What $91 B in U.S. VC Really Means for the Rest of Us
Reading Between the Graphs: A Global Take on Q1 Venture Hype
I read the PitchBook-NVCA report from start to finish. The graphs alone make it look like venture funding is healthy again, but the deeper numbers tell a different story. When you dig into the data, a new picture appears. Here’s what I found.
Big Picture
$91 billion went into U.S. start-ups, but most of it went to just 10 huge AI deals. Smaller companies still struggle to raise money.
Hardly any exits. Only 12 VC-backed companies went public, so investors are still waiting to get paid back.
LPs are cautious. New VC funds raised only $10 billion—the slowest quarter in ten years.
Less dry powder. Unused VC capital fell to about $290 billion, which could push prices down later this year.
Macro worries. Trade tariffs and a shaky stock market make late-stage start-ups delay IPO or sale plans.
Hidden Signals
AI is soaking up cash. Over 70 % of VC money chased AI; other sectors may now look cheap.
Corporate VCs are key backers. If big companies cut budgets, AI mega-rounds could dry up fast.

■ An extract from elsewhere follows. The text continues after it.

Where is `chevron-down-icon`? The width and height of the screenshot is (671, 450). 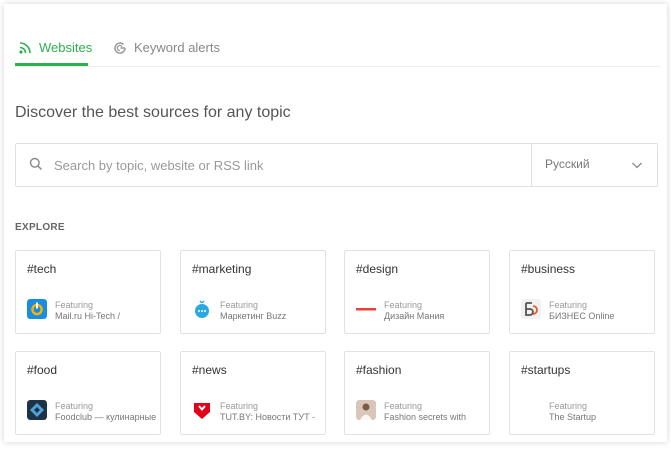 chevron-down-icon is located at coordinates (637, 167).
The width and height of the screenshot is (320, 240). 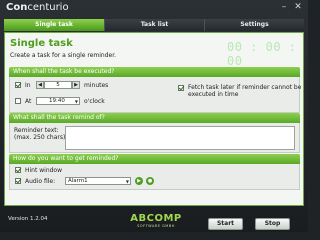 What do you see at coordinates (226, 224) in the screenshot?
I see `start-button: Start` at bounding box center [226, 224].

Secondary sales are tiny. Only about 2 % of unicorn value trades on the secondary market, so employees can’t cash out easily.
Regulators matter. If the FTC blocks big-tech takeovers (watch the Wiz–Google deal), M&A exits will get even tougher.
Money flows to the top. Around 70 % of new LP cash goes to elite funds; mid-tier VCs may need to sell stakes cheap in the next two years.